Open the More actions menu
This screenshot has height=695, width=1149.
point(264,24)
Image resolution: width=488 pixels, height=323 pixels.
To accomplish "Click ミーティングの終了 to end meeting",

_ _ _

EXERCISE GOAL: Rewrite the lines above as a numbered list, skipping any blank lines.

TASK ANSWER:
1. Open the More actions menu
2. This screenshot has height=695, width=1149.
3. point(264,24)
4. Image resolution: width=488 pixels, height=323 pixels.
5. To accomplish "Click ミーティングの終了 to end meeting",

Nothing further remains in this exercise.